Your answer should restate each line of the data below word for word.

Source records:
================================

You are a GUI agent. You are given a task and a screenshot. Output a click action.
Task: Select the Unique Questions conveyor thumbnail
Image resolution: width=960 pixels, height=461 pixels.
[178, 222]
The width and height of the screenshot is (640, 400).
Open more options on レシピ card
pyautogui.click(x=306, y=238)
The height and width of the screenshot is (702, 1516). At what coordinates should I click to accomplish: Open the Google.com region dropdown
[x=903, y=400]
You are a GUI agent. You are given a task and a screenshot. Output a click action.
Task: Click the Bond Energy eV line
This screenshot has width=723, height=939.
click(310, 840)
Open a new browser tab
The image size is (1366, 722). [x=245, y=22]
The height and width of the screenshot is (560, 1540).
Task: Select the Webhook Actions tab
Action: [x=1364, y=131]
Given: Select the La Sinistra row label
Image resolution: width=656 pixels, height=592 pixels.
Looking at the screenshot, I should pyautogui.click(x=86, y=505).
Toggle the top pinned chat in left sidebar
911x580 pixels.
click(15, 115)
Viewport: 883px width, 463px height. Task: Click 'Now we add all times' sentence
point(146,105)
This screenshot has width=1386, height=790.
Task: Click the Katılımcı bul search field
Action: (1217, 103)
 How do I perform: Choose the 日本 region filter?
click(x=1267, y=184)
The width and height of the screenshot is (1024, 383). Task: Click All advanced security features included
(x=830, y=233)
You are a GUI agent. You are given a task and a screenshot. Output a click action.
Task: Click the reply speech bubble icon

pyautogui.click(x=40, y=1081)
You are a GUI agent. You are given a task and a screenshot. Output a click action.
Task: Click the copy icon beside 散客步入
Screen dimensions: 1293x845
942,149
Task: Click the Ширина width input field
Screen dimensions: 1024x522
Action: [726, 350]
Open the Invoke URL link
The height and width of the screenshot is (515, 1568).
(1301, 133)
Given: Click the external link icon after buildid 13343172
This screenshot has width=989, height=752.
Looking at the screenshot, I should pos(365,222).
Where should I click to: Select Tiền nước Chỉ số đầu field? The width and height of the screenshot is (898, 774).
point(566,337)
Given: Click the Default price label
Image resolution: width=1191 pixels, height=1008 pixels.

================================

- _Response for this exercise_:
You are a GUI agent. You are given a task and a screenshot. Output a click action.
Task: Select the Unique Questions conveyor thumbnail
Image resolution: width=960 pixels, height=461 pixels.
[178, 222]
The width and height of the screenshot is (640, 400).
Open more options on レシピ card
pyautogui.click(x=306, y=238)
The height and width of the screenshot is (702, 1516). At what coordinates should I click to accomplish: Open the Google.com region dropdown
[x=903, y=400]
You are a GUI agent. You are given a task and a screenshot. Output a click action.
Task: Click the Bond Energy eV line
This screenshot has width=723, height=939.
click(310, 840)
Open a new browser tab
The image size is (1366, 722). [x=245, y=22]
The height and width of the screenshot is (560, 1540).
Task: Select the Webhook Actions tab
Action: [x=1364, y=131]
Given: Select the La Sinistra row label
Image resolution: width=656 pixels, height=592 pixels.
Looking at the screenshot, I should pyautogui.click(x=86, y=505).
Toggle the top pinned chat in left sidebar
911x580 pixels.
click(15, 115)
Viewport: 883px width, 463px height. Task: Click 'Now we add all times' sentence
point(146,105)
This screenshot has width=1386, height=790.
Task: Click the Katılımcı bul search field
Action: (1217, 103)
 How do I perform: Choose the 日本 region filter?
click(x=1267, y=184)
The width and height of the screenshot is (1024, 383). Task: Click All advanced security features included
(x=830, y=233)
You are a GUI agent. You are given a task and a screenshot. Output a click action.
Task: Click the reply speech bubble icon

pyautogui.click(x=40, y=1081)
You are a GUI agent. You are given a task and a screenshot. Output a click action.
Task: Click the copy icon beside 散客步入
Screen dimensions: 1293x845
942,149
Task: Click the Ширина width input field
Screen dimensions: 1024x522
Action: [726, 350]
Open the Invoke URL link
The height and width of the screenshot is (515, 1568).
(1301, 133)
Given: Click the external link icon after buildid 13343172
This screenshot has width=989, height=752.
Looking at the screenshot, I should pos(365,222).
Where should I click to: Select Tiền nước Chỉ số đầu field? The width and height of the screenshot is (898, 774).
point(566,337)
Given: Click the Default price label
Image resolution: width=1191 pixels, height=1008 pixels.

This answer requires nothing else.